Sunday, 17 February 2019

Reputed institutes battle over CRISPR technology

04 May 2018 | News

The arguments before the U.S. Court of Appeals for the Federal Circuit involve the race to patent CRISPR technology.

Some of the most well-known research institutions in the world including University of California at Berkeley and the Broad Institute which is affiliated with the Massachusetts Institute of Technology and Harvard University will face off in an appeals court on Monday over the question of who invented the CRISPR technology.

CRISPR or Clustered Regularly Interspaced Short Palindromic Repeats has created a revolution by making it easier to manipulate living organisms. CRISPR-Cas9, a naturally occurring enzyme used by bacteria to rid itself of viruses was discovered decades ago.

According to the news reported by Bloomberg, researchers with UC Berkeley and the University of Vienna were first to find ways to guide molecular scissors to targeted locations on the genome and say their work could be used for any living thing. They filed their patent application in 2012.

The Broad Institute in Massachusetts has said that the UC Berkeley team only showed how the technology would work in a test tube. They said their research team proved CRISPR-Cas9 could work in plants and animals, including humans.

The arguments before the U.S. Court of Appeals for the Federal Circuit involve the race to patent CRISPR technology. By paying an extra $70 fee, Broad got an accelerated review of its patent applications, which were issued while the application from UC Berkeley was still pending.

UC Berkeley has objected this by telling the patent office that its application covered all the work Broad claims to have invented.

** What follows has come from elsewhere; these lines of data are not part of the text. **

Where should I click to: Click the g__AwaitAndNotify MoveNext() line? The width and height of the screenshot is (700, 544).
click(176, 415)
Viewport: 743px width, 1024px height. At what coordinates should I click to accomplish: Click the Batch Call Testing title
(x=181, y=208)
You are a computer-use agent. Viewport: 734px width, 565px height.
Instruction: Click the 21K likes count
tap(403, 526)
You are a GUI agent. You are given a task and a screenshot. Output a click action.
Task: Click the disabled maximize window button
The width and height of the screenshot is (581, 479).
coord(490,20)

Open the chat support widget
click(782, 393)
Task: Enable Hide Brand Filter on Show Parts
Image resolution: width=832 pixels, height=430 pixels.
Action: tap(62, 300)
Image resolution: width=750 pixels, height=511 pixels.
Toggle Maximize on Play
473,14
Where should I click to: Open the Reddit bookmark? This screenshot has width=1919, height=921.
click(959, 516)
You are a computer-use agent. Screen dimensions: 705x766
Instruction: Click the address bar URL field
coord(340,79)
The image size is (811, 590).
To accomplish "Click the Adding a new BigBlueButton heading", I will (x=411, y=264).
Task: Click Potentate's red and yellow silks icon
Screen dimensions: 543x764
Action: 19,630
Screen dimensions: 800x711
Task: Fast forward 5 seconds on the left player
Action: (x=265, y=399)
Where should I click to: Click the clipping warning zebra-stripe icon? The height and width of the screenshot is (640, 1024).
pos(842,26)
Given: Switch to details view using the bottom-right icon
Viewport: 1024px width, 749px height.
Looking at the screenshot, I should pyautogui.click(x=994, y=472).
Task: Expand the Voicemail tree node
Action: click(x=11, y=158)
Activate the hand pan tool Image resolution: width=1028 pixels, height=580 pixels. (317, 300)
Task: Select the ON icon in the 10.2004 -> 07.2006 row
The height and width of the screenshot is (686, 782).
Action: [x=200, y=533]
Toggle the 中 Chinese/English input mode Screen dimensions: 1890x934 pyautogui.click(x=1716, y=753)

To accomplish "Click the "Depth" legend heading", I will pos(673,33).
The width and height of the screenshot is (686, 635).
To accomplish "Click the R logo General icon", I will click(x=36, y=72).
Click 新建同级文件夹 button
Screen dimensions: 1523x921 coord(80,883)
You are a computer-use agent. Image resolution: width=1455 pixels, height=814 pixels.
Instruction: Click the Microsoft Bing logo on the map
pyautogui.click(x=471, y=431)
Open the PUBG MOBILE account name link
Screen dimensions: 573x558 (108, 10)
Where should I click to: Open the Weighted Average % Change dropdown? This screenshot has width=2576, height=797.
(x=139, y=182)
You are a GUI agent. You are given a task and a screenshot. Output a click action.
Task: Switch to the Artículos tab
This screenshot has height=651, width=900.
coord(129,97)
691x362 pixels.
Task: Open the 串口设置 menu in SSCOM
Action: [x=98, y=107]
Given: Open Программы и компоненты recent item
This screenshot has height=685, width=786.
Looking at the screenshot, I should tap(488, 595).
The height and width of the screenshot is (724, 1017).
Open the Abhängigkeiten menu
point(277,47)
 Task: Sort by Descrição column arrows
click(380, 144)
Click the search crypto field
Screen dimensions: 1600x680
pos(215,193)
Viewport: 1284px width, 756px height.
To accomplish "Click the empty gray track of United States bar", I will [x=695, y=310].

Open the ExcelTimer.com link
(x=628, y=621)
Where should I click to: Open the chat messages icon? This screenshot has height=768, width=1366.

Last year, the patent office disagreed, saying the inventions were different enough that both could get patents. UC Berkeley appealed to this order and a decision is expected later this year.

UC Berkeley’s lawyer Donald Verrilli said in a statement that Broad’s team, led by Feng Zhang, were among six groups including UC that used “conventional, off-the-shelf tools to employ CRISPR-Cas9” in plant and animal cells.

UC Berkeley scientist and co-inventor Jennifer Doudna described the patent office ruling after it was released as saying “our patent will be for all tennis balls and Broad’s will be for green tennis balls.” The reason UC Berkeley objects is because those green tennis balls could be where the money is.

“At the end of the day, there’s so much potential with the CRISPR platform to treat so many diseases and have a tremendous effect on the patients,” said Samarth Kulkarni, chief executive officers of Crispr Therapeutics AG, which is developing a treatment for sickle-cell anemia.

So far, the patent question hasn’t hindered work by companies like Crispr Therapeutics to develop new treatments.

“Our primary focus is to develop therapeutics, so I don’t let the intellectual property things distract from the mission,” Kulkarni said. Still, “it would be a shame if these IP wars get in the way. There is plenty of room for people to coexist.”